Baca Juga: Bapati Berau Serahkan 1.410 Paket Bantuan Kemenparekraf buat Pekerja Pariwisata dan Ekonomi Kreatif
Baca Juga: Kemenparekraf Serahkan Bantuan Sembako ke Pelaku Pariwisata dan Ekonomi Kreatif di Berau
"Nah pada bulan Juli saya mulai memanfaatkan sabut kelapa untuk membuat cocopeat dan cocoferbernya untuk pot tanaman hias," Kata Nardi, Kamis (10/9/2020).
Sebelumnya, Nardi sempat bercerita saat setelah di PHK sempat mengganggur dan tidak memiliki rencana apa-apa untuk mengisi kegiatan selanjutnya.
Kendati demikian, hal itu semua berubah, ketika Nardi sedang duduk-duduk di belakang rumah, dan melihat banyaknya pohon kelapa dan sabut kelapa yang berserakan di belakang rumah,
Dari sinilah Nardi mendapatkan ide yakni memanfaatkan sabut kelapa itu.
Sebelum memanfaatkan sabut kelapa tersebut untuk apa nantinya, Nardi mencari ide di internet tentang sabut kelapa, apa saja yang bisa dilakukan dengan sabut kelapa tersebut.
Ditemukanlah salah satu ide, yaitu memanfaatkan sabut dengan dijadikan cocopear (media tanam), cocofiber yang dijadikan sebagai pot yang bernilai seni.
Hingga saat ini Nardi sudah mampu memproduksi pot dari bahan baku cocofiber berdiameter luar 11 cm dan diameter dalam 9 cm dengan tinggi 12 cm.
Dalam waktu sekitar satu bulan ini, Nardi mampu menghasilkan sekitar 100 unit pot cocofiber.
“Harganya variatif, ada satu pot saya jual dengan harga Rp 20 ribu dan sekarang sudah laku hampir 100 pot.

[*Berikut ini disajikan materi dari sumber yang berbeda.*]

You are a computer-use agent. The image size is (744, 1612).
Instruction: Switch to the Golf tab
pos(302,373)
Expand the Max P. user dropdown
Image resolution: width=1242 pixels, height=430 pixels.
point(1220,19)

Sementara untuk cocopeat saya jual seharga Rp15 ribu per karung plastik,” kata Nardi.
Lanjut dia, penjualan yang dilakukan saat ini hanya melalui media sosial (medsos) karena selain rumahnya jauh dari jalan raya, ia juga merasa belum mampu menyewa kios di lokasi keramaian karena harga sewanya diyakini tidak terjangkau.
“Saya berasal dari Kabupaten Kutai Kartanegara, sementara saya lama di Samarinda mulai sekolah hingga kuliah, kemudian kerja di perusahaan tambang, namun istri saya orang sini. Makanya saya ikut istri ke sini, jadi bagi saya, di sini termasuk baru sehingga belum banyak yang saya kenal,” katanya.